=== WHAT THE EXERCISE ASKS ===
In the following listing, find the lines containing "computer" and report them.
════════
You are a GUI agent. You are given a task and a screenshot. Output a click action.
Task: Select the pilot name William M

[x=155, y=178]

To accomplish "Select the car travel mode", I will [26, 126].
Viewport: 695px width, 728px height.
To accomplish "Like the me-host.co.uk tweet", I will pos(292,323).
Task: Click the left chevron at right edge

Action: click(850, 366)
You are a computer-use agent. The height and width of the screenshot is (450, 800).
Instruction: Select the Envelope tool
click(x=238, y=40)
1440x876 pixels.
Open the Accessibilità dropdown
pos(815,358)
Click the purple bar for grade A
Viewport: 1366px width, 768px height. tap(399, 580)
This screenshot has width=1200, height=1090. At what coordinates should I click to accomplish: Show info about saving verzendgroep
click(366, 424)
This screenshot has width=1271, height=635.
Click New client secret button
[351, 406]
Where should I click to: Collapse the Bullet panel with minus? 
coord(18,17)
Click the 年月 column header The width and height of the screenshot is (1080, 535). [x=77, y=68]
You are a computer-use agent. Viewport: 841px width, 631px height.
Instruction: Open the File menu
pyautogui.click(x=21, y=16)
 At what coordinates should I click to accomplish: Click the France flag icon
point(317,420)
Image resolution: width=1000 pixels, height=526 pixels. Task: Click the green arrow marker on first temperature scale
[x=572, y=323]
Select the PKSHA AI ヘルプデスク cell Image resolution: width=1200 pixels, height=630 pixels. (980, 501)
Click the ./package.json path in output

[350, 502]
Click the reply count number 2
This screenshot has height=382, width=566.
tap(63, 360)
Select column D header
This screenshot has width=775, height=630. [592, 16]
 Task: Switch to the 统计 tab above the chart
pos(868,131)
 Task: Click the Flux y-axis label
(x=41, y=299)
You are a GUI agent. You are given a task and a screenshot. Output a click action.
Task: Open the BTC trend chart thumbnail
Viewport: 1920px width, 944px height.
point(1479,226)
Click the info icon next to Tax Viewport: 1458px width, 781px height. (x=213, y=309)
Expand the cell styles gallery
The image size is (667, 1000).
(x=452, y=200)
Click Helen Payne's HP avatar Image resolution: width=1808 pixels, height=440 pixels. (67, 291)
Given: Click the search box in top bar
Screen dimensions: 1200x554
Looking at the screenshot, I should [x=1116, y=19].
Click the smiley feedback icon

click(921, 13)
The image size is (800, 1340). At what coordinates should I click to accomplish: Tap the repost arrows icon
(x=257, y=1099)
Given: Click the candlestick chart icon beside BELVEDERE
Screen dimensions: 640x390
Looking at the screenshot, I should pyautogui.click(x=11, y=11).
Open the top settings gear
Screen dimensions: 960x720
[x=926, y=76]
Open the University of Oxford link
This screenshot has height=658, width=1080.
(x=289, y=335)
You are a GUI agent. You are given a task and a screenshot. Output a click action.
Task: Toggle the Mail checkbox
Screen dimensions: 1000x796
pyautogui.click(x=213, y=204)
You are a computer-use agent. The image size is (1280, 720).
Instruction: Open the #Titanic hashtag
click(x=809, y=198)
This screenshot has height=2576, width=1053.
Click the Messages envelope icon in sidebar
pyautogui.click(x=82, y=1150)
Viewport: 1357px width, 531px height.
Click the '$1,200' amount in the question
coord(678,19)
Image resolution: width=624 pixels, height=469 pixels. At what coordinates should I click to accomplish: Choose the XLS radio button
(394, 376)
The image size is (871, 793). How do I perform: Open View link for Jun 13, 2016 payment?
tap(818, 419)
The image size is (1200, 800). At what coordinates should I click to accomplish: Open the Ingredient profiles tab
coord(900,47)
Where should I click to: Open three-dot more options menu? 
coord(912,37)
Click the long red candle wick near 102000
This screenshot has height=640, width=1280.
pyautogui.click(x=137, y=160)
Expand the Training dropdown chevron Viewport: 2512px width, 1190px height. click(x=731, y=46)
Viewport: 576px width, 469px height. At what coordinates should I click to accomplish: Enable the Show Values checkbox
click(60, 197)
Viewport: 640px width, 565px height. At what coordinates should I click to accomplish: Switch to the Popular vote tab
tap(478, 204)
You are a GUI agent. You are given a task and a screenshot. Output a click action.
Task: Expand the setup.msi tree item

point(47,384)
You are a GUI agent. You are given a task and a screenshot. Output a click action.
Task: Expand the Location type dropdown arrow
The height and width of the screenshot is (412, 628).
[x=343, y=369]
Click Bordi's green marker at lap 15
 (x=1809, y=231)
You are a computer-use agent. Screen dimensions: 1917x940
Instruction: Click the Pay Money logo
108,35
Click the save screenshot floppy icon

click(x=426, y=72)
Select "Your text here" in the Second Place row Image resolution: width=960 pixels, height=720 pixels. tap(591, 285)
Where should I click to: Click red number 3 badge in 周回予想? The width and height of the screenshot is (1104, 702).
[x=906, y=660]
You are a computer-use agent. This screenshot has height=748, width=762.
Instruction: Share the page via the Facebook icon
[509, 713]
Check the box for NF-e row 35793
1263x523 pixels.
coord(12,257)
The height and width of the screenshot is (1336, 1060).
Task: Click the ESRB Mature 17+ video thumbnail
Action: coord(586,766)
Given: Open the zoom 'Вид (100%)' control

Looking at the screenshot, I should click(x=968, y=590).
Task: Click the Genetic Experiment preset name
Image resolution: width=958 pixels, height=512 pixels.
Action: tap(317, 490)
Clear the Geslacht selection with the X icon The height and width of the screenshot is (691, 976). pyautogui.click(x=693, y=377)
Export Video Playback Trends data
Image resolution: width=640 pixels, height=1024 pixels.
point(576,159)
════════
=== ANSWER BELOW ===
You are a computer-use agent. The height and width of the screenshot is (450, 800).
You are a computer-use agent. Viewport: 841px width, 631px height.
You are a computer-use agent. The image size is (1280, 720).
You are a computer-use agent. Screen dimensions: 1917x940
You are a computer-use agent. This screenshot has height=748, width=762.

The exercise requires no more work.